Limitations of using Deploy Keys
Using GitHub deploy keys can be a convenient way to grant read-only or read-write access to a specific GitHub repository, but there are some limitations to keep in mind:
- One deploy key per repository: Each deploy key can only be associated with one repository, which can make managing access to multiple repositories more cumbersome.
- Limited permissions: Deploy keys can only be granted read-only or read-write access to a repository, which can limit their use in a continuous integration and deployment (CI/CD) pipeline.
- No User-level access: Deploy keys do not have access to all the features that a user account does, such as creating and managing issues or pull requests.
- No Access to the Github organization: Deploy keys can not be added to Github organization repositories or repos within that org, it only can access the specific repository where it was added.
- Limited Revocation: You can only revoke a deploy key by removing it from the repository, there are no granular access control or permissions, which can make it harder to maintain security.
- Limited Auditing: Deploy keys don’t provide detailed logging or auditing of user activities.

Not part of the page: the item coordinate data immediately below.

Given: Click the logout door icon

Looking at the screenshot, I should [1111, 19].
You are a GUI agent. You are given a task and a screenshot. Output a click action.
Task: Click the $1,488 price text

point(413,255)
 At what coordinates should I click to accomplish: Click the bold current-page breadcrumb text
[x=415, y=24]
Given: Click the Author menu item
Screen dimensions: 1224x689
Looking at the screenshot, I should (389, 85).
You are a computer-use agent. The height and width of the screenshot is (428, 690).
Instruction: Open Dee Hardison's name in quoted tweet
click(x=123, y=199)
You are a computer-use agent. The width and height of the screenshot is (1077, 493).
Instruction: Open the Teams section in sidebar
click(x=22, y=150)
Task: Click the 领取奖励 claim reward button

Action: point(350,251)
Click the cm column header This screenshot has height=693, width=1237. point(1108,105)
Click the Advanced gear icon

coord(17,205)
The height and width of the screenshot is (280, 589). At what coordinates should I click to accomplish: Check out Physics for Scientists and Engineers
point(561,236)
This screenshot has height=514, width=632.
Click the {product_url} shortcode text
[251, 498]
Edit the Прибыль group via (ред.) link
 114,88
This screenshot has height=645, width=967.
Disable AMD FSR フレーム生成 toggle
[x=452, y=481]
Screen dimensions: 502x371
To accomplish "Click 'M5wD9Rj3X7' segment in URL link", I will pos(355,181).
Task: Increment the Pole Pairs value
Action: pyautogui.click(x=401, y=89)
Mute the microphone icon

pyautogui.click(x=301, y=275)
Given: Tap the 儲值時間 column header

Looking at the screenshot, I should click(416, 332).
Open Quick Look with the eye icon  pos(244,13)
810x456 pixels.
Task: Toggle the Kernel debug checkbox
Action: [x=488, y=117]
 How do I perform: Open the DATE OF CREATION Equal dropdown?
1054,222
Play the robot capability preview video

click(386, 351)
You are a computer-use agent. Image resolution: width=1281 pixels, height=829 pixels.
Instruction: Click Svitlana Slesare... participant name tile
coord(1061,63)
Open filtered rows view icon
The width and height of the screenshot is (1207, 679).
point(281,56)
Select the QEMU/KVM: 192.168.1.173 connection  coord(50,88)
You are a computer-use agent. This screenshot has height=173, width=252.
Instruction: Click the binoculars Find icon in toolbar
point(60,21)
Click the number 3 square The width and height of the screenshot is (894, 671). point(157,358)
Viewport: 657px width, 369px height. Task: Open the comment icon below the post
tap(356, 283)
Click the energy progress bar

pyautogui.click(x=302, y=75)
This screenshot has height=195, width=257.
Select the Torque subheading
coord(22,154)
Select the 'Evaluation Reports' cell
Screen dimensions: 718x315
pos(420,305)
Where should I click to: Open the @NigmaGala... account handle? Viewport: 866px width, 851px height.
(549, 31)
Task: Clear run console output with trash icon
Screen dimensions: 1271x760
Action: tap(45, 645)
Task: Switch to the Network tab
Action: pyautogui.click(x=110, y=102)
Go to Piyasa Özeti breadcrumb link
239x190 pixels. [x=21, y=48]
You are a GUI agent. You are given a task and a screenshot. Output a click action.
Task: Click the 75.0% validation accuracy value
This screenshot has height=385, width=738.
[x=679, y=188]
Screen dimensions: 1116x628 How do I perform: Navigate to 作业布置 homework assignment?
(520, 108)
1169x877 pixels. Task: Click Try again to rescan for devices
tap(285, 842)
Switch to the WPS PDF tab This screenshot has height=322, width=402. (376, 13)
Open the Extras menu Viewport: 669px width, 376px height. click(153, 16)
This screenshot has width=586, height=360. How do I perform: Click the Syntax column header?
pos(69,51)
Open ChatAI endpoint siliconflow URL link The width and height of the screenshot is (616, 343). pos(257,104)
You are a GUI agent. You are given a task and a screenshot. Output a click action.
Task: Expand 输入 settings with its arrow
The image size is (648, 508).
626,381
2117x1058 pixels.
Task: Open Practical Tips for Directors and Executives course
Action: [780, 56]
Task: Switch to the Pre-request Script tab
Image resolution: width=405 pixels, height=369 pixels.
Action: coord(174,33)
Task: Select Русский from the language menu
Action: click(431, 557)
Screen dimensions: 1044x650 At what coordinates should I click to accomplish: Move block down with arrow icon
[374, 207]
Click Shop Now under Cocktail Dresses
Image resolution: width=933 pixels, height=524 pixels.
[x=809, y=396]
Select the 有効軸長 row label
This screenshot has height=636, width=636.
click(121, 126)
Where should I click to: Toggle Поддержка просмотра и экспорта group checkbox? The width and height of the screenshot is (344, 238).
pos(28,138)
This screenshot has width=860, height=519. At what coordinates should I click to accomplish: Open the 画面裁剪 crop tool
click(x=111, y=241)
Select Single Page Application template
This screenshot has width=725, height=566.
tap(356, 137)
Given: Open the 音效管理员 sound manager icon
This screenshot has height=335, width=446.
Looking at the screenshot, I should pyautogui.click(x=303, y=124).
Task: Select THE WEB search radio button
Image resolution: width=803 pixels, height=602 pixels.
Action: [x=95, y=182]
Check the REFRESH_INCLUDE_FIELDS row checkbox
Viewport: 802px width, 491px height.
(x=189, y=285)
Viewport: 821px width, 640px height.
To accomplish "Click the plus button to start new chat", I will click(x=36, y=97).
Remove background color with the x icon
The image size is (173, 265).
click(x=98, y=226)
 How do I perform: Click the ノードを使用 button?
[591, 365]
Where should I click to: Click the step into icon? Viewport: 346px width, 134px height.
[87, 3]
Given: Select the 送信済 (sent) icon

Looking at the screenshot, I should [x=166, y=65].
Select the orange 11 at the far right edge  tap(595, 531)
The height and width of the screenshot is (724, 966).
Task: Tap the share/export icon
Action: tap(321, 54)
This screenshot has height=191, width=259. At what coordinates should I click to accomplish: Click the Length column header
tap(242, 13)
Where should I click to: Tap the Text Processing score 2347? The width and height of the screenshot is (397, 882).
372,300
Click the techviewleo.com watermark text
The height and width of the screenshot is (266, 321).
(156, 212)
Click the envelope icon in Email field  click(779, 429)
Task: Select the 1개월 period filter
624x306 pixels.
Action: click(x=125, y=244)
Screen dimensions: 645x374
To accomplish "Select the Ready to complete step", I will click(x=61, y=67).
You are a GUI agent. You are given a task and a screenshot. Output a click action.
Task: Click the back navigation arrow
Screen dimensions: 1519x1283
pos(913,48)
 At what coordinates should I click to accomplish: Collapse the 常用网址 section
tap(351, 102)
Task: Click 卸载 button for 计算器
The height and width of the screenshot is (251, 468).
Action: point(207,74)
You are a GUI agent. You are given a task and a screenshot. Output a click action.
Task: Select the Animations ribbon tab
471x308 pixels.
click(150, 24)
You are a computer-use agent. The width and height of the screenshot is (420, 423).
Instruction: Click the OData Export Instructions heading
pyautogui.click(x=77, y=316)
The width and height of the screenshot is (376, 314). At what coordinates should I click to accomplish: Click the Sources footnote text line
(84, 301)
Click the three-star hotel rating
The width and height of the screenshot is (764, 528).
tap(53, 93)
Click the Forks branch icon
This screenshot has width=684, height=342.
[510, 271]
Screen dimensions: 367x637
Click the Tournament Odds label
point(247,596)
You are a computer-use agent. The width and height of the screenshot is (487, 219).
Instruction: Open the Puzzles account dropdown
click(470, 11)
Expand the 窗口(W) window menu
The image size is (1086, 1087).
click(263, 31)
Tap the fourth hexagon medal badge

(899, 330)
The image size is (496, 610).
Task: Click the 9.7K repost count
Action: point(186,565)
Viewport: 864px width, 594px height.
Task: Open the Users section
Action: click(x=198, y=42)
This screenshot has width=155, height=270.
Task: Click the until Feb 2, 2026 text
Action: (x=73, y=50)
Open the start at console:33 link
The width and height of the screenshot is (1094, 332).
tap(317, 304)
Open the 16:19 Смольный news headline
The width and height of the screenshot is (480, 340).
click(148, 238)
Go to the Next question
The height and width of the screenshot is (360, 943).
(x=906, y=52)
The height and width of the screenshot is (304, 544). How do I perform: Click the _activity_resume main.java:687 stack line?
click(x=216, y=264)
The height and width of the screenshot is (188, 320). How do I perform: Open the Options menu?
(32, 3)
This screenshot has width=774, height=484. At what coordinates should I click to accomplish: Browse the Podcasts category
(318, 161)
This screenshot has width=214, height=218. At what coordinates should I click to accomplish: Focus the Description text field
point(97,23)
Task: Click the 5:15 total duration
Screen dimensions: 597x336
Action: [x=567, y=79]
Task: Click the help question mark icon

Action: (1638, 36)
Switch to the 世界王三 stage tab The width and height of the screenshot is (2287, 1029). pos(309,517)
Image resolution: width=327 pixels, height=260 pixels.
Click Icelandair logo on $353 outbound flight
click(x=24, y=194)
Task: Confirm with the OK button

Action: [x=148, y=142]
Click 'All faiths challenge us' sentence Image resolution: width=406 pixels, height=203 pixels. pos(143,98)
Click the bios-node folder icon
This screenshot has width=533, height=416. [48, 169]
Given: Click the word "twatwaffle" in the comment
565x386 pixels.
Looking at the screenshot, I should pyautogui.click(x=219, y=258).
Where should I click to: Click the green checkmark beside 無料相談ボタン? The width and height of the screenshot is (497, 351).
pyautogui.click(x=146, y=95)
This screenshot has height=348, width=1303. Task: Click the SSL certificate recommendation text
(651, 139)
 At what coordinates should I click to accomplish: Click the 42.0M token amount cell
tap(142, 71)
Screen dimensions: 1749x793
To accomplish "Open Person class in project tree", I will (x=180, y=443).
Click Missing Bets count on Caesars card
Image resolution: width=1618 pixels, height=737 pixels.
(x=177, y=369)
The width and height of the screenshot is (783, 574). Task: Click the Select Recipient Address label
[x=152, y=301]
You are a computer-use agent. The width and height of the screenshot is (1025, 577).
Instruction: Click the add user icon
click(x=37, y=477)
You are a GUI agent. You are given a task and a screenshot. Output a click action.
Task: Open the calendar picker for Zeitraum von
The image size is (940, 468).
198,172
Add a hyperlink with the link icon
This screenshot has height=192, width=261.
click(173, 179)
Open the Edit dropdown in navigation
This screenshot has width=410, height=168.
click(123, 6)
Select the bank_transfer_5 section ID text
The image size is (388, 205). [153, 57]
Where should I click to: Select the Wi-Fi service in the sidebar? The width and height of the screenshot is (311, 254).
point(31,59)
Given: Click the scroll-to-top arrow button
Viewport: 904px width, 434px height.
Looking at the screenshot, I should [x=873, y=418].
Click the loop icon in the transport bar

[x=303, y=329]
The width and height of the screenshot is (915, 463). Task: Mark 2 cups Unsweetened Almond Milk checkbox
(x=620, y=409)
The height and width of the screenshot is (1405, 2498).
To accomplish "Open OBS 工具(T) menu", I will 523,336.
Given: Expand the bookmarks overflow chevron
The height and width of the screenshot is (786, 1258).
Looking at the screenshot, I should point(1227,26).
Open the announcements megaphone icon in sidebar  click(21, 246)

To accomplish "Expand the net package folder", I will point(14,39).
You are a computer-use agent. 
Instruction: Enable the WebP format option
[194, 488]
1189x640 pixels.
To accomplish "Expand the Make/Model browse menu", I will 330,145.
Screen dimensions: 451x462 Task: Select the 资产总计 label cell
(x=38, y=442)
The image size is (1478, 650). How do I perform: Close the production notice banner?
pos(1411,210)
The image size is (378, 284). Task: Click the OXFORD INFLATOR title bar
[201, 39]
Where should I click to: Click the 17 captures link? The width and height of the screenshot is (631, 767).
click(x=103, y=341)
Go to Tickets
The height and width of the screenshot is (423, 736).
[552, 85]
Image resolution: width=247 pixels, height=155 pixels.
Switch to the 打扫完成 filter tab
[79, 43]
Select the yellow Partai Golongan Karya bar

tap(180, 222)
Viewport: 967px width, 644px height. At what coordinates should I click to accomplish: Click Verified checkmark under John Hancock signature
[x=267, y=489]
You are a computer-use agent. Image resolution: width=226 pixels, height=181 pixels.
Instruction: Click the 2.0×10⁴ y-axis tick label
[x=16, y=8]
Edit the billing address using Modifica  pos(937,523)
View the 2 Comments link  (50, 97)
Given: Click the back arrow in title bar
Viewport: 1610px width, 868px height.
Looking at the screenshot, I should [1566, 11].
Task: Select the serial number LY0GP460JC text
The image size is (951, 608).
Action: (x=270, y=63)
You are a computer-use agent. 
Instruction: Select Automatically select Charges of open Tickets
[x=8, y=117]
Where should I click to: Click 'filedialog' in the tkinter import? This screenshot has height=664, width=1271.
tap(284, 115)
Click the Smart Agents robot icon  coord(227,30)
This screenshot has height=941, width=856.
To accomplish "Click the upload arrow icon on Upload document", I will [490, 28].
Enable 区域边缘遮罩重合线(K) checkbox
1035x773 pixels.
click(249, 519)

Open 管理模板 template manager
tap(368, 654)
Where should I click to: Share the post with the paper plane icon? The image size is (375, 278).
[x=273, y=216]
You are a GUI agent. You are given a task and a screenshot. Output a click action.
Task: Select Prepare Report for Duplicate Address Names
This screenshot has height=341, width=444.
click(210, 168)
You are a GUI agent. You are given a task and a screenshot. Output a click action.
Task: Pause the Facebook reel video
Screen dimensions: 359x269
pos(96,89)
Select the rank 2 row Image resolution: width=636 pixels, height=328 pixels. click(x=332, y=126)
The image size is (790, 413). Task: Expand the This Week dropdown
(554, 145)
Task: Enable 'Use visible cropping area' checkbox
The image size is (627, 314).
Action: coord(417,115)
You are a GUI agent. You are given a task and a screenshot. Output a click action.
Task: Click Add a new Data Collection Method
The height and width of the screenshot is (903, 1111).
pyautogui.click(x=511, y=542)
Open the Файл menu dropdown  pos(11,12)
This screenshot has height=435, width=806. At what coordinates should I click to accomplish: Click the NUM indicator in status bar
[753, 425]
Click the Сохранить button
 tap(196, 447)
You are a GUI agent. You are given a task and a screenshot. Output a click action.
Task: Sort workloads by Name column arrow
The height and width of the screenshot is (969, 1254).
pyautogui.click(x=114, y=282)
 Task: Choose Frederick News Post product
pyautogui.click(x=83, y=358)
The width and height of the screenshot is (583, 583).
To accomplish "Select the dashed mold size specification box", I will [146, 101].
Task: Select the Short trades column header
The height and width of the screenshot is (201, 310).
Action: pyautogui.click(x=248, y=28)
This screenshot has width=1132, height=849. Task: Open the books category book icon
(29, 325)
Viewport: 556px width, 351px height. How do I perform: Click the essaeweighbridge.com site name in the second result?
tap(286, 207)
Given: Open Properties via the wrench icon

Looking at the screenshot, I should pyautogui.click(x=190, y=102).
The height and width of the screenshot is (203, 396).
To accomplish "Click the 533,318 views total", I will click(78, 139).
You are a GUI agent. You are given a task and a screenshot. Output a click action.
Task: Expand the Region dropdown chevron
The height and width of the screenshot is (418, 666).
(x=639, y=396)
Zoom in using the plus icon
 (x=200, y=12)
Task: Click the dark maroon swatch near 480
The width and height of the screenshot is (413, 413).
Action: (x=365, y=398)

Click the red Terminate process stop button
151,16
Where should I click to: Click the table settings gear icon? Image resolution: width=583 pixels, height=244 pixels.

This can make it more difficult to track down issues or identify suspicious activities.
Deploy Keys vs CI/CD github account
Deploy keys and CI/CD GitHub accounts are two different methods for allowing Jenkins to access a GitHub repository.
- Deploy keys: The advantage of deploy keys is that they can be easily revoked and also it does not require creating a Github account.
- CI/CD GitHub accounts: A CI/CD GitHub account is a separate GitHub account that is used specifically for your CI/CD pipeline. This account can be granted access to multiple repositories and can be used to trigger builds and deployments when code is pushed. The advantage of using a separate account is that you can easily revoke access to all of the repositories it has access to, if necessary. Additionally, you can use the access levels like branch protection and commit status check features provided by Github to ensure security and quality.
Which method you choose will depend on your specific needs and how you want to manage access to your GitHub repositories. If you have a small number of repositories, you can use deploy keys. But if you have a large number of repositories and you want to be able to manage access more easily, you may want to use a separate CI/CD GitHub account.